PROBLEM STATEMENT: Retype all of the data. Every line must match exactly.

GIVEN ENTRIES:
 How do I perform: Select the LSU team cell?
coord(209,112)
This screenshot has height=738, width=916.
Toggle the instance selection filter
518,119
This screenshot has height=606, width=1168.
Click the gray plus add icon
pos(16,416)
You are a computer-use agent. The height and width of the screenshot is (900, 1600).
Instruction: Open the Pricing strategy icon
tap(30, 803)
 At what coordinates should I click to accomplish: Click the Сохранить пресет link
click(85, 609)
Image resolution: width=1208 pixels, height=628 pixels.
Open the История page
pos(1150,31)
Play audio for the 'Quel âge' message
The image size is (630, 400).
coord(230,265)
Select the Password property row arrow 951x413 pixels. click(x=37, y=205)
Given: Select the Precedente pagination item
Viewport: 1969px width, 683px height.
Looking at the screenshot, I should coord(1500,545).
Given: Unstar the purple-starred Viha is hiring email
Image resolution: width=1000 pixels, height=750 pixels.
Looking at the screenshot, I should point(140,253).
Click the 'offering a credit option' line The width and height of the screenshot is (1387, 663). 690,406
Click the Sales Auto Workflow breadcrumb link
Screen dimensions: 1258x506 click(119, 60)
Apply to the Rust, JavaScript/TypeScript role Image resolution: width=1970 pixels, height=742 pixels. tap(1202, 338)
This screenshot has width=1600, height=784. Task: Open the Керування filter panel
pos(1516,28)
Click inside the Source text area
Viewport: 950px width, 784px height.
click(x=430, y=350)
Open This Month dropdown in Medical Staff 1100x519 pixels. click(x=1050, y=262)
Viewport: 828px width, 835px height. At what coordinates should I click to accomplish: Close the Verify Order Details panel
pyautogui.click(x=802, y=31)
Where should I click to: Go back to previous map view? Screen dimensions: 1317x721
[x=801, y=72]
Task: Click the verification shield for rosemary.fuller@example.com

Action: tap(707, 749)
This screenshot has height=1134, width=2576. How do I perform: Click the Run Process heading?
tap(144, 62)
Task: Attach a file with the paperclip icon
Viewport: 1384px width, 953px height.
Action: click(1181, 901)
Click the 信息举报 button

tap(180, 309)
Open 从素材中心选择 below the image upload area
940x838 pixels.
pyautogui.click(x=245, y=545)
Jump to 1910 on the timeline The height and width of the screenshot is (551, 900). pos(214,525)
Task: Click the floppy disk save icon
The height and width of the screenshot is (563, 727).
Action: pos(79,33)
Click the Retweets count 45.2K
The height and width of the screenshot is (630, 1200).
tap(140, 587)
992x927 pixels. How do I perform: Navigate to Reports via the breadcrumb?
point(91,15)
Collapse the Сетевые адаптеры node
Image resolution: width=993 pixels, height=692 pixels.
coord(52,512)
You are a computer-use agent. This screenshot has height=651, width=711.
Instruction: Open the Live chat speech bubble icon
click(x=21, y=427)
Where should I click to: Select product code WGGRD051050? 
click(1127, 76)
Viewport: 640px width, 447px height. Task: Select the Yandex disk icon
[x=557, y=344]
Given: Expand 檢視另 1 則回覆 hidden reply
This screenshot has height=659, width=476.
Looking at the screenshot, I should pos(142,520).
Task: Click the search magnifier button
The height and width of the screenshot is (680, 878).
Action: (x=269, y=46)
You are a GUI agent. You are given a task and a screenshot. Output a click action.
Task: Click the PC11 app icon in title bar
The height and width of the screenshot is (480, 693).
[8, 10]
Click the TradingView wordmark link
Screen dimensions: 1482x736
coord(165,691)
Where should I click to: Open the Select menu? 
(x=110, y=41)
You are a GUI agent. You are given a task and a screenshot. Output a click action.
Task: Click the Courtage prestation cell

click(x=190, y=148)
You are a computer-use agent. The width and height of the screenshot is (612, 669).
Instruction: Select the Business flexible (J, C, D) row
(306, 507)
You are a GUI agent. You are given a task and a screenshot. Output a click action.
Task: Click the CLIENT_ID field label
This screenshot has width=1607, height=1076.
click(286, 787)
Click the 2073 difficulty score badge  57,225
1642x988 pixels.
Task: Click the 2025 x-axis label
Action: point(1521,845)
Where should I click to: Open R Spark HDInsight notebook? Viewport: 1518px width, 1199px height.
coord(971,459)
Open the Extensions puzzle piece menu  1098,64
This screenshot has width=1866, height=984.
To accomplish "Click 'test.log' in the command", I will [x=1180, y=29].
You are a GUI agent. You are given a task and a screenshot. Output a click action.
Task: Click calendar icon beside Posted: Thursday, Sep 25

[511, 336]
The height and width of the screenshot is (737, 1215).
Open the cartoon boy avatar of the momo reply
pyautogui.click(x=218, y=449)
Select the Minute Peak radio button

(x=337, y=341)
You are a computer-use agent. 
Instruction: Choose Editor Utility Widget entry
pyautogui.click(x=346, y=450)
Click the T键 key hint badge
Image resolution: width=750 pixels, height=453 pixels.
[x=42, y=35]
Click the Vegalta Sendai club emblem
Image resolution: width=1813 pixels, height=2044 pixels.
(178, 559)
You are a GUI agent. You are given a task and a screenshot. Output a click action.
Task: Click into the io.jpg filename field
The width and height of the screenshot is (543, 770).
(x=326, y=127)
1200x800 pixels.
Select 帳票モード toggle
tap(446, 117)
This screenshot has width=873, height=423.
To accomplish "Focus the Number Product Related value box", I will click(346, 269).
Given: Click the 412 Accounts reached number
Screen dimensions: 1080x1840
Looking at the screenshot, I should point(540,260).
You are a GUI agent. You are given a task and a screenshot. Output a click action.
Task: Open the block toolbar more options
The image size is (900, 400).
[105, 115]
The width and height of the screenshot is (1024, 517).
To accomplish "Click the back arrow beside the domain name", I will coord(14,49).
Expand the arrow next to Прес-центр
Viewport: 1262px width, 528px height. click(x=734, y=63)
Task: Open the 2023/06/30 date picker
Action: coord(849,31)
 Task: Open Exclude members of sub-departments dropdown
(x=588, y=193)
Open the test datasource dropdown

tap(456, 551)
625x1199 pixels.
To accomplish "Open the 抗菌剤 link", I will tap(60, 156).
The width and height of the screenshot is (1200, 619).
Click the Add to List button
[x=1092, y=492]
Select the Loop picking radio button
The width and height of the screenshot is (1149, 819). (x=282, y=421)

TASK RESULT:
 How do I perform: Select the LSU team cell?
coord(209,112)
This screenshot has height=738, width=916.
Toggle the instance selection filter
518,119
This screenshot has height=606, width=1168.
Click the gray plus add icon
pos(16,416)
You are a computer-use agent. The height and width of the screenshot is (900, 1600).
Instruction: Open the Pricing strategy icon
tap(30, 803)
 At what coordinates should I click to accomplish: Click the Сохранить пресет link
click(85, 609)
Image resolution: width=1208 pixels, height=628 pixels.
Open the История page
pos(1150,31)
Play audio for the 'Quel âge' message
The image size is (630, 400).
coord(230,265)
Select the Password property row arrow 951x413 pixels. click(x=37, y=205)
Given: Select the Precedente pagination item
Viewport: 1969px width, 683px height.
Looking at the screenshot, I should coord(1500,545).
Given: Unstar the purple-starred Viha is hiring email
Image resolution: width=1000 pixels, height=750 pixels.
Looking at the screenshot, I should point(140,253).
Click the 'offering a credit option' line The width and height of the screenshot is (1387, 663). 690,406
Click the Sales Auto Workflow breadcrumb link
Screen dimensions: 1258x506 click(119, 60)
Apply to the Rust, JavaScript/TypeScript role Image resolution: width=1970 pixels, height=742 pixels. tap(1202, 338)
This screenshot has width=1600, height=784. Task: Open the Керування filter panel
pos(1516,28)
Click inside the Source text area
Viewport: 950px width, 784px height.
click(x=430, y=350)
Open This Month dropdown in Medical Staff 1100x519 pixels. click(x=1050, y=262)
Viewport: 828px width, 835px height. At what coordinates should I click to accomplish: Close the Verify Order Details panel
pyautogui.click(x=802, y=31)
Where should I click to: Go back to previous map view? Screen dimensions: 1317x721
[x=801, y=72]
Task: Click the verification shield for rosemary.fuller@example.com

Action: tap(707, 749)
This screenshot has height=1134, width=2576. How do I perform: Click the Run Process heading?
tap(144, 62)
Task: Attach a file with the paperclip icon
Viewport: 1384px width, 953px height.
Action: click(1181, 901)
Click the 信息举报 button

tap(180, 309)
Open 从素材中心选择 below the image upload area
940x838 pixels.
pyautogui.click(x=245, y=545)
Jump to 1910 on the timeline The height and width of the screenshot is (551, 900). pos(214,525)
Task: Click the floppy disk save icon
The height and width of the screenshot is (563, 727).
Action: pos(79,33)
Click the Retweets count 45.2K
The height and width of the screenshot is (630, 1200).
tap(140, 587)
992x927 pixels. How do I perform: Navigate to Reports via the breadcrumb?
point(91,15)
Collapse the Сетевые адаптеры node
Image resolution: width=993 pixels, height=692 pixels.
coord(52,512)
You are a computer-use agent. This screenshot has height=651, width=711.
Instruction: Open the Live chat speech bubble icon
click(x=21, y=427)
Where should I click to: Select product code WGGRD051050? 
click(1127, 76)
Viewport: 640px width, 447px height. Task: Select the Yandex disk icon
[x=557, y=344]
Given: Expand 檢視另 1 則回覆 hidden reply
This screenshot has height=659, width=476.
Looking at the screenshot, I should pos(142,520).
Task: Click the search magnifier button
The height and width of the screenshot is (680, 878).
Action: (x=269, y=46)
You are a GUI agent. You are given a task and a screenshot. Output a click action.
Task: Click the PC11 app icon in title bar
The height and width of the screenshot is (480, 693).
[8, 10]
Click the TradingView wordmark link
Screen dimensions: 1482x736
coord(165,691)
Where should I click to: Open the Select menu? 
(x=110, y=41)
You are a GUI agent. You are given a task and a screenshot. Output a click action.
Task: Click the Courtage prestation cell

click(x=190, y=148)
You are a computer-use agent. The width and height of the screenshot is (612, 669).
Instruction: Select the Business flexible (J, C, D) row
(306, 507)
You are a GUI agent. You are given a task and a screenshot. Output a click action.
Task: Click the CLIENT_ID field label
This screenshot has width=1607, height=1076.
click(286, 787)
Click the 2073 difficulty score badge  57,225
1642x988 pixels.
Task: Click the 2025 x-axis label
Action: point(1521,845)
Where should I click to: Open R Spark HDInsight notebook? Viewport: 1518px width, 1199px height.
coord(971,459)
Open the Extensions puzzle piece menu  1098,64
This screenshot has width=1866, height=984.
To accomplish "Click 'test.log' in the command", I will [x=1180, y=29].
You are a GUI agent. You are given a task and a screenshot. Output a click action.
Task: Click calendar icon beside Posted: Thursday, Sep 25

[511, 336]
The height and width of the screenshot is (737, 1215).
Open the cartoon boy avatar of the momo reply
pyautogui.click(x=218, y=449)
Select the Minute Peak radio button

(x=337, y=341)
You are a computer-use agent. 
Instruction: Choose Editor Utility Widget entry
pyautogui.click(x=346, y=450)
Click the T键 key hint badge
Image resolution: width=750 pixels, height=453 pixels.
[x=42, y=35]
Click the Vegalta Sendai club emblem
Image resolution: width=1813 pixels, height=2044 pixels.
(178, 559)
You are a GUI agent. You are given a task and a screenshot. Output a click action.
Task: Click into the io.jpg filename field
The width and height of the screenshot is (543, 770).
(x=326, y=127)
1200x800 pixels.
Select 帳票モード toggle
tap(446, 117)
This screenshot has width=873, height=423.
To accomplish "Focus the Number Product Related value box", I will click(346, 269).
Given: Click the 412 Accounts reached number
Screen dimensions: 1080x1840
Looking at the screenshot, I should point(540,260).
You are a GUI agent. You are given a task and a screenshot. Output a click action.
Task: Open the block toolbar more options
The image size is (900, 400).
[105, 115]
The width and height of the screenshot is (1024, 517).
To accomplish "Click the back arrow beside the domain name", I will coord(14,49).
Expand the arrow next to Прес-центр
Viewport: 1262px width, 528px height. click(x=734, y=63)
Task: Open the 2023/06/30 date picker
Action: coord(849,31)
 Task: Open Exclude members of sub-departments dropdown
(x=588, y=193)
Open the test datasource dropdown

tap(456, 551)
625x1199 pixels.
To accomplish "Open the 抗菌剤 link", I will tap(60, 156).
The width and height of the screenshot is (1200, 619).
Click the Add to List button
[x=1092, y=492]
Select the Loop picking radio button
The width and height of the screenshot is (1149, 819). (x=282, y=421)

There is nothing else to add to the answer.